Draft rancangan Undang-Undang Otsus Plus itu antara lain menawarkan alternatif kelanjutan Otsus Papua dengan memberikan kewenangan yang lebih luas dan tegas bagi Pemprov Papua untuk mengelola kekayaan alamnya. Akan tetapi, tawaran alternatif solusi Otsus Papua pasca berakhirnya masa kucuran Dana Otsus itu tidak ditanggapi Pemerintah Indonesia.
“Draf UU Otsus Plus itu sebenarnya bukan masalah anggaran tapi meminta kewenangan lebih. Selama inikan izin perkebunanan, kehutanan, pertambangan dan lainnya dikeluarkan pemerintah pusat. Draf UU Otsus Plus itu 80 persen lebih pada kewenangan,” kata Wonda.

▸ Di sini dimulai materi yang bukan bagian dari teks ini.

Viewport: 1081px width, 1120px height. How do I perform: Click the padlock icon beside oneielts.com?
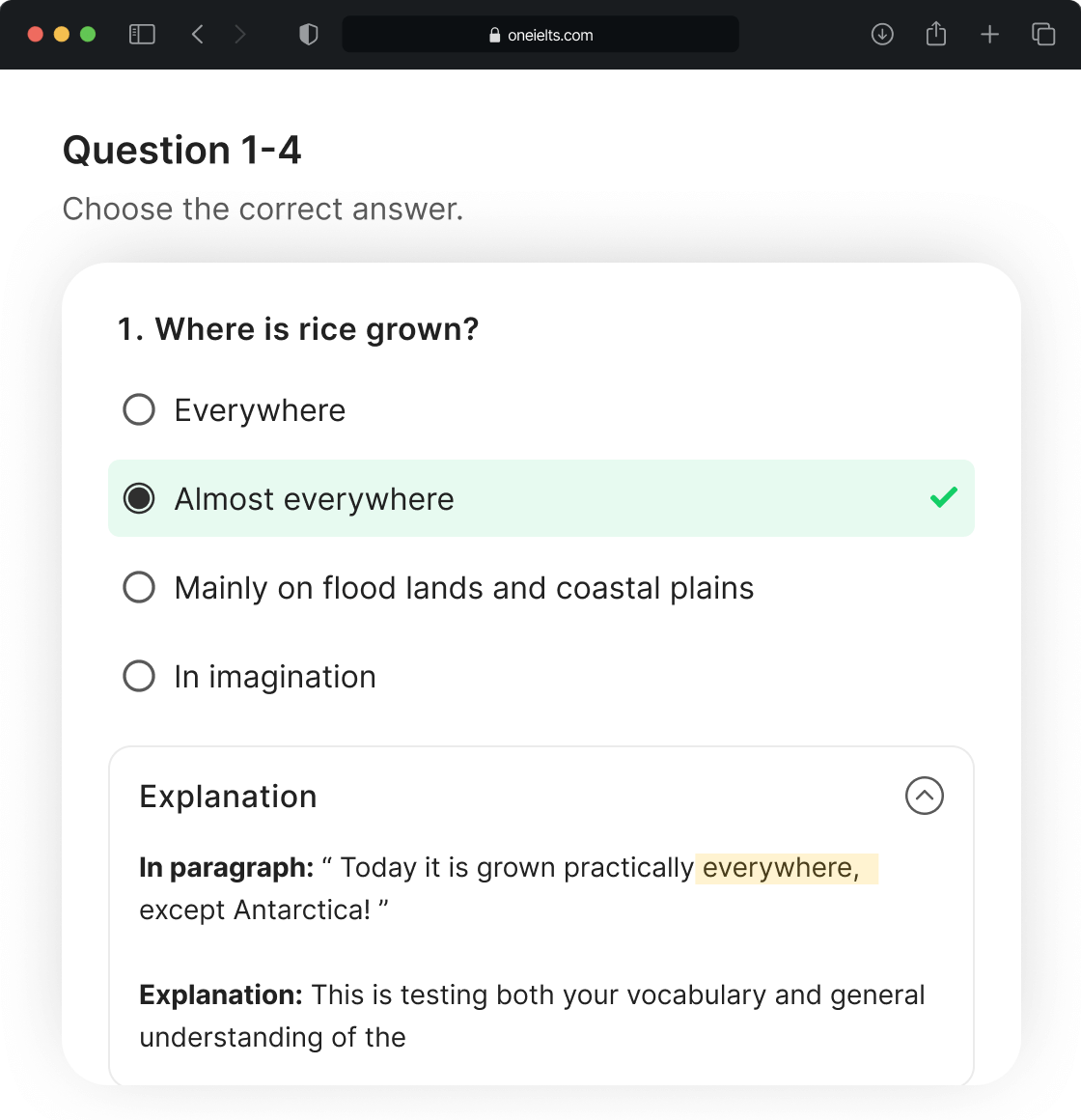coord(494,34)
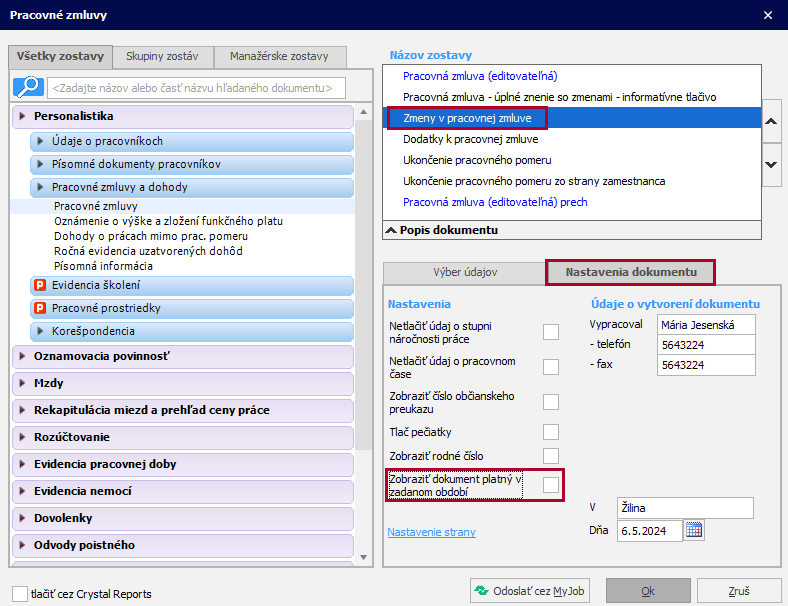
Task: Collapse the Popis dokumentu panel
Action: click(x=391, y=230)
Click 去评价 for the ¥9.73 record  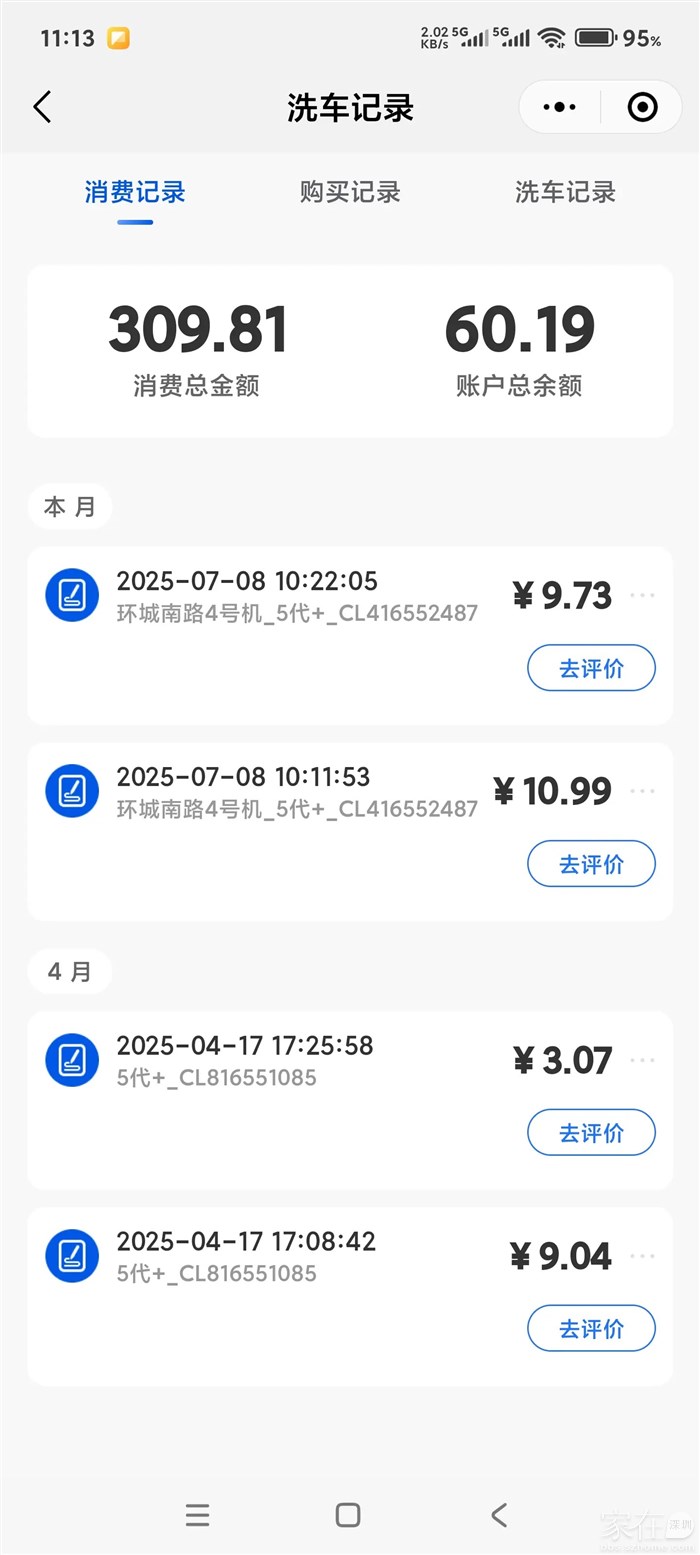[x=591, y=668]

Menurutnya, Pemprov Papua, DPRP, dan MRP menggagas lahirnya draft rancangan UU Otsus Plus karena menilai banyak kewenangan dalam UU Otsus Papua tidak bisa dijalankan Pemprov Papua. Kewenangan khusus yang efektif dijalankan Pemprov hanyalah mengelola kucuran Dana Otsus.
Draft rancangan UU Otsus Plus juga lahir karena banyaknya amanat UU Otsus yang tidak dijalankan. Wonda mencontohkan upaya berbagai pemangku kepentingan politik di Papua menjalankan amanat pembentukan partai politik lokal, yang tidak pernah ditanggapi Pemerintah Indonesia.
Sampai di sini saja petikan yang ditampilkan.